COVID-19 shots for kids lag, prompting concern among health experts

As parents hesitate to inoculate their youngest children and some states are ordering fewer COVID-19 vaccine doses, health experts expressed worry about low vaccination rates, Politico reported July 14. 

"Never before have we had a vaccine available for young children that has been in billions of people before it was given to a young child," Kawsar Talaat, MD, an infectious disease and pediatrics expert at the Johns Hopkins Bloomberg School of Public Health, told Politico. "The distrust in government, the distrust in public health and the distrust in science is growing and is very, very worrisome."

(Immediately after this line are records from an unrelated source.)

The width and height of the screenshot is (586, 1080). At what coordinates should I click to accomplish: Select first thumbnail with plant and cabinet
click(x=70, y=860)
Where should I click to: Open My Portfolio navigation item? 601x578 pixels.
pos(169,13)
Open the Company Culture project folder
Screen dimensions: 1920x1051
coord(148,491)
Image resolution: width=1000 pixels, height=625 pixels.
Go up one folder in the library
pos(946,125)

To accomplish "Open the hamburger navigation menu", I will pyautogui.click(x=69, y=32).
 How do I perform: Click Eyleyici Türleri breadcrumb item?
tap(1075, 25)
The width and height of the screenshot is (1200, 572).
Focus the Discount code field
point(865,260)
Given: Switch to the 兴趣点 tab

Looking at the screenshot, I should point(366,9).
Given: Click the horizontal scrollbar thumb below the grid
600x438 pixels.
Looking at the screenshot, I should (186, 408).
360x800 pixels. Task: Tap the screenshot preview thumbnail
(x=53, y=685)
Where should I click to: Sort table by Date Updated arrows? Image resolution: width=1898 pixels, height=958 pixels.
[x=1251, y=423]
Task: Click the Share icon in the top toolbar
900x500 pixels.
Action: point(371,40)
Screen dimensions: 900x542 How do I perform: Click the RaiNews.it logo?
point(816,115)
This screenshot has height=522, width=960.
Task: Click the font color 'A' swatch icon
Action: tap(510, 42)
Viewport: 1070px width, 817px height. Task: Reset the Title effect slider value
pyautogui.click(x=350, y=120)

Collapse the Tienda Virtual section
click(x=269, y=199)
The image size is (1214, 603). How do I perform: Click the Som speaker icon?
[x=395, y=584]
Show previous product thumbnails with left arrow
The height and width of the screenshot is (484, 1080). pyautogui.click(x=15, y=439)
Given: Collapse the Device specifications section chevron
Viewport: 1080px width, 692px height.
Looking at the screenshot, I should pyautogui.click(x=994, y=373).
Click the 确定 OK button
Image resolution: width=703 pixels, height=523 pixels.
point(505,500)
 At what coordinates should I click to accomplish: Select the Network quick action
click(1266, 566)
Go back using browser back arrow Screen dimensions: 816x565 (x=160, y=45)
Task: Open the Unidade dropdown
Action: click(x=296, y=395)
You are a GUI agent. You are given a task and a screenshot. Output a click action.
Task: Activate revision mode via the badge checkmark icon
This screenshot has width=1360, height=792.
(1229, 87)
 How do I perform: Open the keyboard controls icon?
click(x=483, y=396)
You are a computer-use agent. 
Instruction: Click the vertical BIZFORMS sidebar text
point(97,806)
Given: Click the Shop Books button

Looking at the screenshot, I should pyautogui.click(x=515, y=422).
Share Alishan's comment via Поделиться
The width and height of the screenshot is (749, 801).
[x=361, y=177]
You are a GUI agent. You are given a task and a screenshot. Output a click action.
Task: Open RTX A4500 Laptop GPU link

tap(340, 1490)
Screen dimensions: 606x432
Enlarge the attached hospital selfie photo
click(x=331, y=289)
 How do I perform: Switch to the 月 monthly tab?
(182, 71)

It's been a difficult path to get children vaccinated. More than six months have passed since anyone in the U.S. 5 years and older could receive a COVID-19 vaccine, and the FDA and CDC just authorized vaccines for infants as young as 6 months old three weeks ago. 

Despite a vaccine rollout beginning months ago, less than 20 percent of children 5 to 11 years old have received their first COVID-19 vaccine dose in five states, four of those states in the Southeast, according to Politico estimates of CDC data.

Weighted for each state's population of 5- to 11-year-olds, Mississippi has 16 percent, Alabama 16 percent, Wyoming 17.1 percent, Louisiana 17.7 percent and Tennessee 19.4 percent of the age group without a second dose.

Compared to older age groups, elementary and middle-schoolers are the least vaccinated age group, with less than a third of nearly 30,000,000 children fully vaccinated. Sixty percent of students 12 to 17 years old are fully vaccinated.

The issue isn't expected to be remedied soon, since many parents are taking the "wait and see" approach, ill-advised by pediatricians who cite a predicted fall COVID-19 surge and highly contagious subvariants sweeping the nation.